However, objects imported without creative imagination will remain superfluous as playing cards are in Partha Shaw’s Game of Life. Yet, the heaving density of its chequered layout effectively evokes a claustrophobic cityscape. Anita Gopal’s Eye-catcher, a mixed media assemblage, primarily of different types of paper, boasts of a kind of extravagant poise.
But the real eye-catcher is the found kantha Paula Sen Gupta has worked upon with serigraphy, embroidery and appliqué, called Birangana. Hung up to reveal both sides, it counterpoints the innocence of quaintly gauche images of railway carriages with lethal weapons. The conflicting signals speak of a fractured narrative, an aborted fantasy. You can see why: the name refers to the Bangladesh war of liberation in which women were tortured and raped and were later hailed as birangana by Mujibur Rahman, according to the exhibit note.

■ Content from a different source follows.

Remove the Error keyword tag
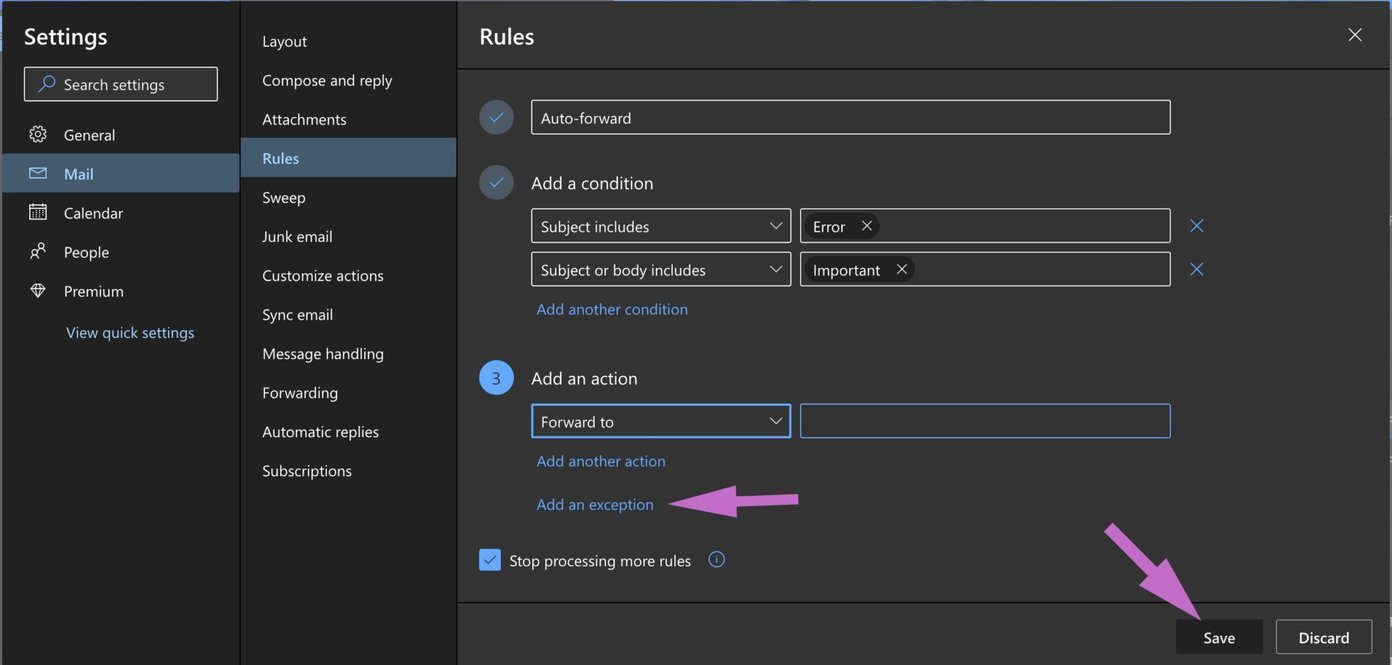Image resolution: width=1392 pixels, height=665 pixels. coord(867,226)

The theme of war and violence continues in her series, Gallery of Anxiety. To depict the looming threat of war, the artist uses two layers. The bottom is of paper with wryly stylized images in etching and aquatint: hand grenades, missiles, guns and so forth, military hardware belching folkish curlicues of smoke. On top is the acrylic sheet of the box frame with serigraphic hills and trees, an idyll disrupted by soldiers, helicopters, dying men, all of it induced by the gallery lights to cast dark shadows on the paper below. The litter of references may not always be clear but the irony in a phrase like ‘war without permit’ certainly is.
Tapati Chowdhury’s sketch of overlapping chairs is understated in treatment. Placed against a vertebral column, the chairs and, what looks like a foot stool, take on a somewhat chilling sense when you notice the title, Deposition, which may bring arduous hours of interrogation to mind. But the viewer will delight in Avijit Mukherjee’s untitled work. It’s a suite of 20 ink sketches of spry, playful whimsy and inspired child art forms, doodled with spontaneity but in an unerring hand. Safety pins, pricking all kinds of objects, are recurring motifs, sometimes glimpsed through a ‘window’ cut in the paper surface, while scribbles of birds and animals and patterned terrains come tumbling out of a buoyant imagination.
Mahjabin Majumdar’s surrealist phrases — like a deer with eyeless sockets through which pass strings of pearls — appear self-conscious in their solipsistic romanticism. But the meticulous depiction gives a palpable individuality to the objects here, the pearl strings. And Nantu Behari’s sculpture of a bloated head is rather usual but for the surface of tiny, receding craters.